## PAGE EXCERPT
I always knew doing a Masters would be hard work, really hard work. And I was right. At the moment, my stress levels are through the roof, with deadlines on top of deadlines, coursework and assessments coming out of my ear-holes, not to mention having to start my dissertation – the biggest stress of it all!
I put my head down and I try to get the work done. It’s tough. Trying to find the time to fit everything in. Not only is it a question of trying to find the time to do the work, but also trying to find the time to manage my mental illness alongside – suffering with anorexia takes up a lot of your time, not just in living with the condition itself and everything it entails but also in trying to manage it. Hours of my day are lost to managing my mental illness – keeping anorexia satisfied but also not letting it take over.
I have managed to see friends on the odd occasion whilst in this juggling act. I don’t want anorexia…or my studies to stop me seeing friends, even if it is now only for a limited time due to coursework demands. In the past, friends have always come second place to anorexia…and also my studies but again, this is something I am trying to balance better. As it stands today (and for the past year or so), I would never sacrifice my friends again for anorexia. It has taken a long time to re-gain the couple of friends that I have and I am not prepared to lose them again. However, at the moment, coursework and assessments are taking priority. When I was completing my degree from 2011-2015, I was not prepared to sacrifice any study time to see anybody (not that I really had anybody to see). And whilst studies are still taking priority, if an opportunity arises to spend a bit of time with friends, I’m trying to make myself take them, not turn them down, because ultimately, friends are more important and what I have wished to have for so long.

## ACTIVITY A
Answer these questions about the post on studying for a Masters while living with anorexia:
(i) What does the writer call the biggest stress of it all?
(ii) Over which years did the writer complete a degree?
(iii) What is the writer no longer prepared to sacrifice for anorexia?
## ACTIVITY B
From the post on studying for a Masters while living with anorexia, extract everything from "I always knew" down to "it take over.".
You can set the lines aside; none of them are needed here.

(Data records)
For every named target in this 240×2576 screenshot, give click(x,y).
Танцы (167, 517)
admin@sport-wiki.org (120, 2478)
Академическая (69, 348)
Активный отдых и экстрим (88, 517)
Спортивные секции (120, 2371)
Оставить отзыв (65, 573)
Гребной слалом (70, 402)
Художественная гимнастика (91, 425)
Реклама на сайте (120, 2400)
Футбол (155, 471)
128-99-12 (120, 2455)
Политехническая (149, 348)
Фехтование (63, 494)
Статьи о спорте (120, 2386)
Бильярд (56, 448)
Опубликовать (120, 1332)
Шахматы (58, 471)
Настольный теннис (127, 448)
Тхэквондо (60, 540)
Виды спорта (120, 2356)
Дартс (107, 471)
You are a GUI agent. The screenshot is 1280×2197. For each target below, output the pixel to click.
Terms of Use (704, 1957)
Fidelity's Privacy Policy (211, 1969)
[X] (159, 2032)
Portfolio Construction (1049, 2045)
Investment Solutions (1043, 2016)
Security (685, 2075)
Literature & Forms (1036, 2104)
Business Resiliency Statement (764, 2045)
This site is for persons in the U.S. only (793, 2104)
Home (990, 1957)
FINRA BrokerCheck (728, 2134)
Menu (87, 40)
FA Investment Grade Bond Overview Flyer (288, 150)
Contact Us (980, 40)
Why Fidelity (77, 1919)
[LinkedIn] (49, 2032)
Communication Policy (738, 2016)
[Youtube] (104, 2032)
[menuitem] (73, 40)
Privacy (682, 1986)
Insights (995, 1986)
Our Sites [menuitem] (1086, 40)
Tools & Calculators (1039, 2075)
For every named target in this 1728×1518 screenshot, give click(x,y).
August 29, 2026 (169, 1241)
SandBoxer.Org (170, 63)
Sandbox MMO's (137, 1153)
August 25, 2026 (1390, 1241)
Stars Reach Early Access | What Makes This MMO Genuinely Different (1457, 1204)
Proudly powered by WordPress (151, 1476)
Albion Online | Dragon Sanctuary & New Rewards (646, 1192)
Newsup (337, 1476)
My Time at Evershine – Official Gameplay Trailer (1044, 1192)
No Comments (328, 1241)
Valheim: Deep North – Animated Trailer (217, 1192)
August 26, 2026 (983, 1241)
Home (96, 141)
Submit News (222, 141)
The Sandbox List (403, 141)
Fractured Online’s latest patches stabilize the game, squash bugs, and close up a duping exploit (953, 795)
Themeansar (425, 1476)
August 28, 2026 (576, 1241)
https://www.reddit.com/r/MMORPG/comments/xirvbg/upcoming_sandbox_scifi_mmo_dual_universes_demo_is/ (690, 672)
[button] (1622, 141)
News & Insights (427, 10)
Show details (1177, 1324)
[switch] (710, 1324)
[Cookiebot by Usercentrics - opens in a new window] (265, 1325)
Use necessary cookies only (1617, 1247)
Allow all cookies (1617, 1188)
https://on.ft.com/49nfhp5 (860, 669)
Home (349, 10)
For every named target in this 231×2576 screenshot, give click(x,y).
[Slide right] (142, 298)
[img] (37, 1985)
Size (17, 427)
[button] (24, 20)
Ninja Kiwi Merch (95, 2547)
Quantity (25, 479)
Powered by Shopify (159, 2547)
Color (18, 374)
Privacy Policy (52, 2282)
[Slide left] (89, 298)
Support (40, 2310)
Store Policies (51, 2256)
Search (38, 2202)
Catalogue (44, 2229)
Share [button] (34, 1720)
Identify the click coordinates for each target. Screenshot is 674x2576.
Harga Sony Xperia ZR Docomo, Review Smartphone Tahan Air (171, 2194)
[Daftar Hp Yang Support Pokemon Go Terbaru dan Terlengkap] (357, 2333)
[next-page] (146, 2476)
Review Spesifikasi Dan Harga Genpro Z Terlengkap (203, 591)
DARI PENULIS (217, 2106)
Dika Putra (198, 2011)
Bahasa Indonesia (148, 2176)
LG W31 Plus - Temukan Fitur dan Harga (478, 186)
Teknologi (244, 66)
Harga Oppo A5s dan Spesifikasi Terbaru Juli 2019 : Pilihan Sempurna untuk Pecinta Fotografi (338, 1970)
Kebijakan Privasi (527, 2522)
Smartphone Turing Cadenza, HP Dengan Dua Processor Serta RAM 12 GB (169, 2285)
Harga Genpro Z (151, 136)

## WRITTEN RESPONSE A
(i) Having to start the dissertation.
(ii) From 2011 to 2015.
(iii) Friends.

## WRITTEN RESPONSE B
I always knew doing a Masters would be hard work, really hard work. And I was right. At the moment, my stress levels are through the roof, with deadlines on top of deadlines, coursework and assessments coming out of my ear-holes, not to mention having to start my dissertation – the biggest stress of it all!
I put my head down and I try to get the work done. It’s tough. Trying to find the time to fit everything in. Not only is it a question of trying to find the time to do the work, but also trying to find the time to manage my mental illness alongside – suffering with anorexia takes up a lot of your time, not just in living with the condition itself and everything it entails but also in trying to manage it. Hours of my day are lost to managing my mental illness – keeping anorexia satisfied but also not letting it take over.